↓

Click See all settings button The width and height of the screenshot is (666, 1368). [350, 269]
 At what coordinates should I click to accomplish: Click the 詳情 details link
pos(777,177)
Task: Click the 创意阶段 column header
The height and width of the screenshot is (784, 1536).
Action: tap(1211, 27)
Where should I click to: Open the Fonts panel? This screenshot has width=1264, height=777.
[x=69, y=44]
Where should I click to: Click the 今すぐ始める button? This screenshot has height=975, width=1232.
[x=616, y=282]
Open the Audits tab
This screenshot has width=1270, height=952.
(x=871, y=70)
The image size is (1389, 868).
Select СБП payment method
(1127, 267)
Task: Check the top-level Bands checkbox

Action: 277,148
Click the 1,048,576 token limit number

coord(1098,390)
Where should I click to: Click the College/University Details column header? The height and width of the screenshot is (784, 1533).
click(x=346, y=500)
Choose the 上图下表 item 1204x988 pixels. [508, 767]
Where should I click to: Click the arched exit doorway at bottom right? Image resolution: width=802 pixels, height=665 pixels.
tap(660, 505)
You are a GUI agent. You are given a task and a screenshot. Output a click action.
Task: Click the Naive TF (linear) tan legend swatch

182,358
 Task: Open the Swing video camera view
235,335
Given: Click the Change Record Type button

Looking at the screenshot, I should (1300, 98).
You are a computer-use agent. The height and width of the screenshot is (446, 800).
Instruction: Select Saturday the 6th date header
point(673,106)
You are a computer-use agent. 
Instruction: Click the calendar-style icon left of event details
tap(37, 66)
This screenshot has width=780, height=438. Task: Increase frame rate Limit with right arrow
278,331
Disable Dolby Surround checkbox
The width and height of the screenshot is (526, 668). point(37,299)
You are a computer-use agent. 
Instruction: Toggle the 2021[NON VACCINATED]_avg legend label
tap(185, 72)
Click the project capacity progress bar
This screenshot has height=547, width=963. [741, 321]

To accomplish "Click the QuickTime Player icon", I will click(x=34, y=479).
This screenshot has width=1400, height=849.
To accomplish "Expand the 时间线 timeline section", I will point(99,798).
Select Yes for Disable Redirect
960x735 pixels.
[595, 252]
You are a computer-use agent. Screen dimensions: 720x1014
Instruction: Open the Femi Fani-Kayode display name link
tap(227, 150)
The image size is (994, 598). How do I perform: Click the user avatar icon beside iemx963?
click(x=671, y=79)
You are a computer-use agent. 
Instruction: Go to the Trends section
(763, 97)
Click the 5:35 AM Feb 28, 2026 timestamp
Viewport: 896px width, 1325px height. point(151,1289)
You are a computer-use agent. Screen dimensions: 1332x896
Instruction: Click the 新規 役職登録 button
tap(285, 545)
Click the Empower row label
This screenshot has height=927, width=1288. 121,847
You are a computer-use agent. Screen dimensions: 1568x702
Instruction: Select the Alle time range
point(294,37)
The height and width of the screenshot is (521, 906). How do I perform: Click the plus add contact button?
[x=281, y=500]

↑

Could you give all of the material above again, swapping "computer-use agent" for "screen-control agent" and leaving everything else unchanged?

Click See all settings button The width and height of the screenshot is (666, 1368). [350, 269]
 At what coordinates should I click to accomplish: Click the 詳情 details link
pos(777,177)
Task: Click the 创意阶段 column header
The height and width of the screenshot is (784, 1536).
Action: tap(1211, 27)
Where should I click to: Open the Fonts panel? This screenshot has width=1264, height=777.
[x=69, y=44]
Where should I click to: Click the 今すぐ始める button? This screenshot has height=975, width=1232.
[x=616, y=282]
Open the Audits tab
This screenshot has width=1270, height=952.
(x=871, y=70)
The image size is (1389, 868).
Select СБП payment method
(1127, 267)
Task: Check the top-level Bands checkbox

Action: 277,148
Click the 1,048,576 token limit number

coord(1098,390)
Where should I click to: Click the College/University Details column header? The height and width of the screenshot is (784, 1533).
click(x=346, y=500)
Choose the 上图下表 item 1204x988 pixels. [508, 767]
Where should I click to: Click the arched exit doorway at bottom right? Image resolution: width=802 pixels, height=665 pixels.
tap(660, 505)
You are a GUI agent. You are given a task and a screenshot. Output a click action.
Task: Click the Naive TF (linear) tan legend swatch

182,358
 Task: Open the Swing video camera view
235,335
Given: Click the Change Record Type button

Looking at the screenshot, I should (1300, 98).
You are a screen-control agent. The height and width of the screenshot is (446, 800).
Instruction: Select Saturday the 6th date header
point(673,106)
You are a screen-control agent. 
Instruction: Click the calendar-style icon left of event details
tap(37, 66)
This screenshot has width=780, height=438. Task: Increase frame rate Limit with right arrow
278,331
Disable Dolby Surround checkbox
The width and height of the screenshot is (526, 668). point(37,299)
You are a screen-control agent. 
Instruction: Toggle the 2021[NON VACCINATED]_avg legend label
tap(185, 72)
Click the project capacity progress bar
This screenshot has height=547, width=963. [741, 321]

To accomplish "Click the QuickTime Player icon", I will click(x=34, y=479).
This screenshot has width=1400, height=849.
To accomplish "Expand the 时间线 timeline section", I will point(99,798).
Select Yes for Disable Redirect
960x735 pixels.
[595, 252]
You are a screen-control agent. Screen dimensions: 720x1014
Instruction: Open the Femi Fani-Kayode display name link
tap(227, 150)
The image size is (994, 598). How do I perform: Click the user avatar icon beside iemx963?
click(x=671, y=79)
You are a screen-control agent. 
Instruction: Go to the Trends section
(763, 97)
Click the 5:35 AM Feb 28, 2026 timestamp
Viewport: 896px width, 1325px height. point(151,1289)
You are a screen-control agent. Screen dimensions: 1332x896
Instruction: Click the 新規 役職登録 button
tap(285, 545)
Click the Empower row label
This screenshot has height=927, width=1288. 121,847
You are a screen-control agent. Screen dimensions: 1568x702
Instruction: Select the Alle time range
point(294,37)
The height and width of the screenshot is (521, 906). How do I perform: Click the plus add contact button?
[x=281, y=500]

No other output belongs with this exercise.